**What is being asked**
What is needed is a faithful copy of all the entries, with no pictures in it.

**Records for this exercise**

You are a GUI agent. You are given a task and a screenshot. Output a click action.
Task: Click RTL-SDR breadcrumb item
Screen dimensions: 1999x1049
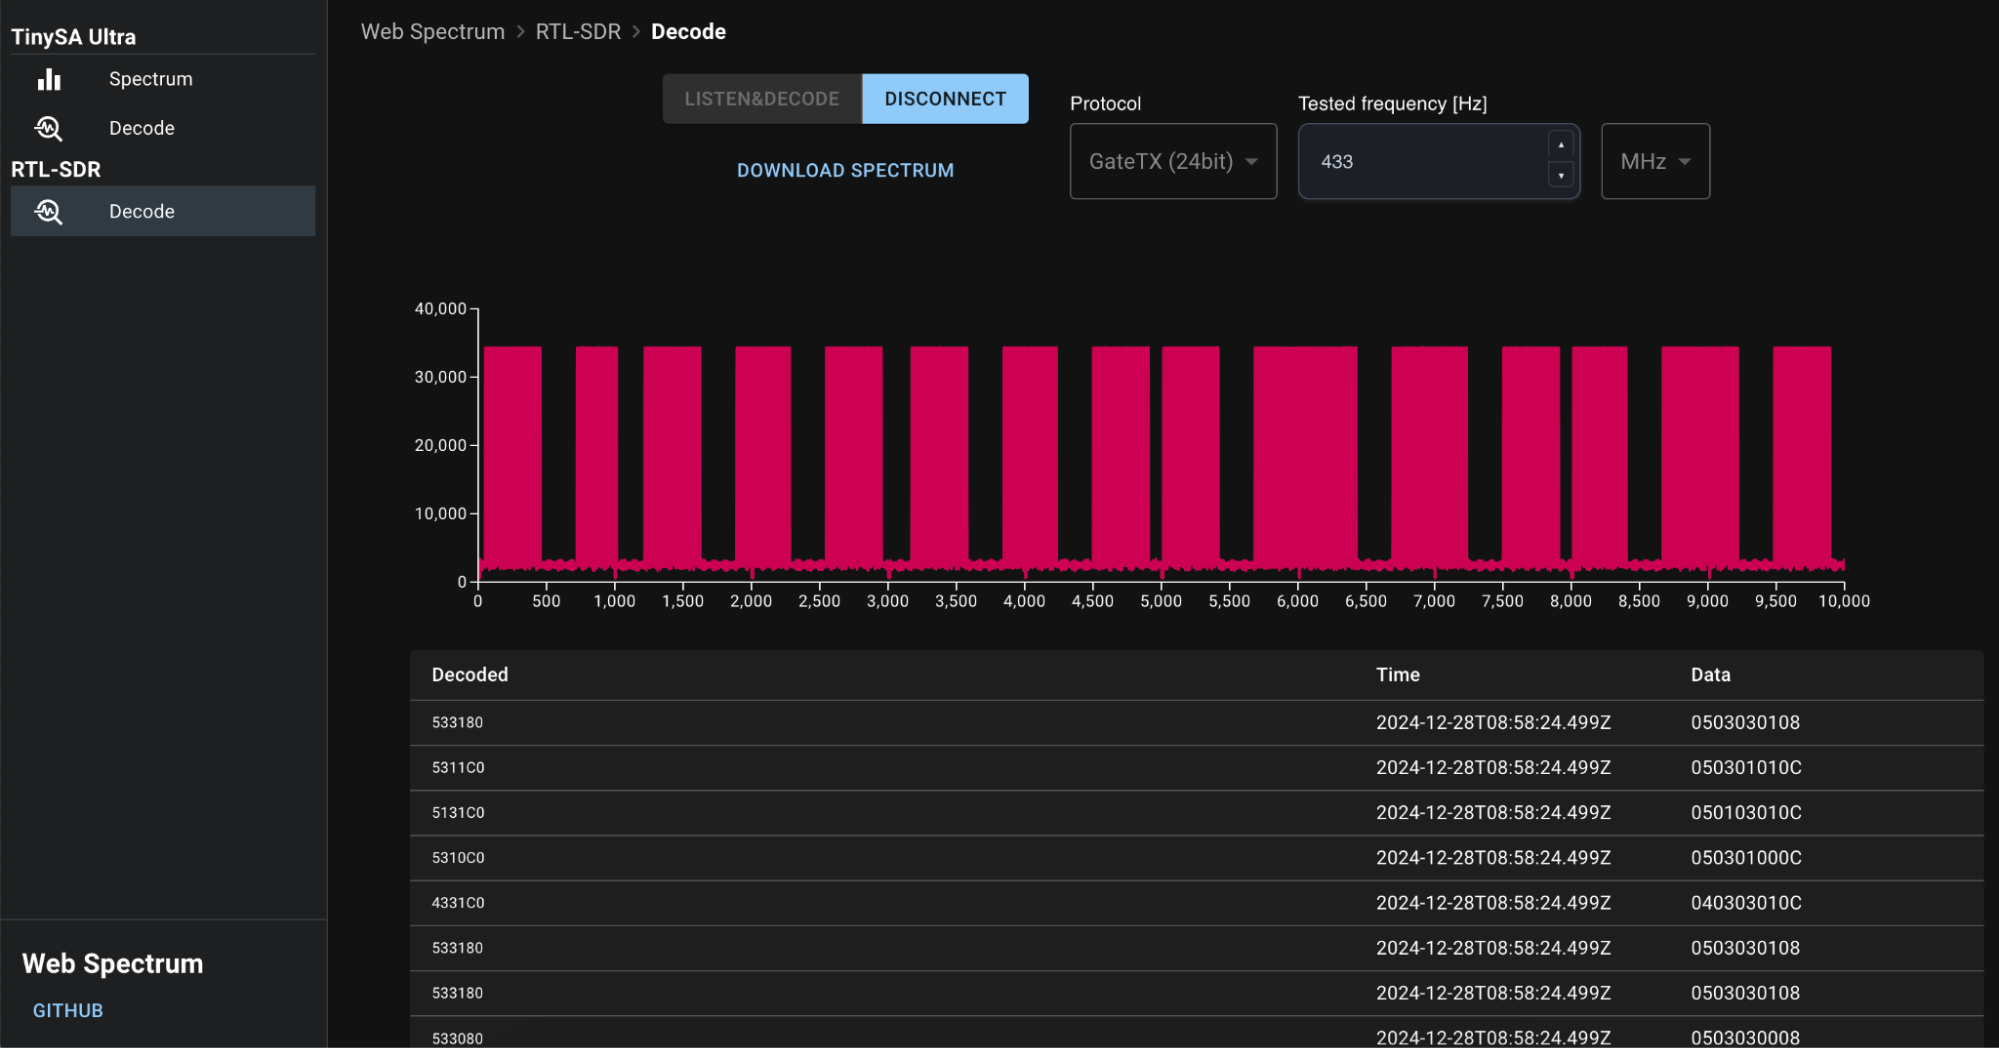tap(578, 32)
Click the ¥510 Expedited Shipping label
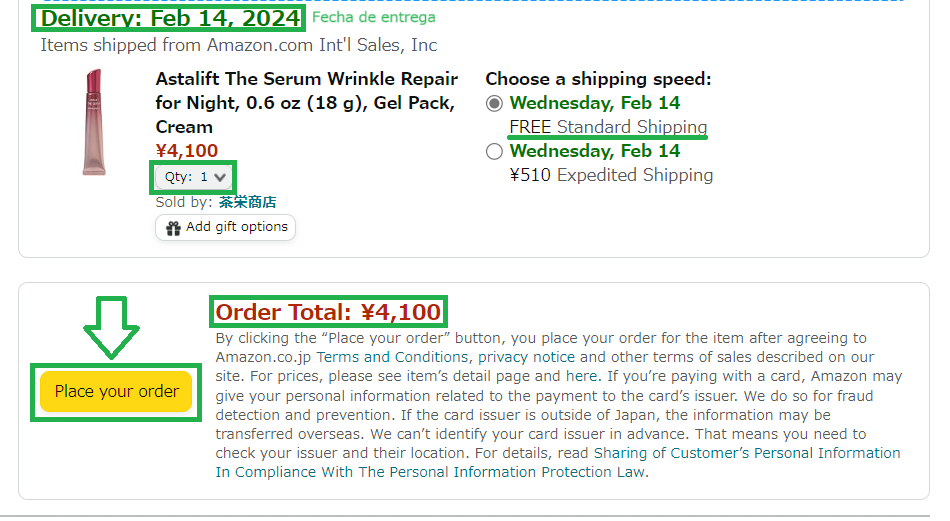Viewport: 950px width, 521px height. pyautogui.click(x=611, y=175)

**Result**
You are a GUI agent. You are given a task and a screenshot. Output a click action.
Task: Click RTL-SDR breadcrumb item
Screen dimensions: 1999x1049
tap(578, 32)
Click the ¥510 Expedited Shipping label
Viewport: 950px width, 521px height. pyautogui.click(x=611, y=175)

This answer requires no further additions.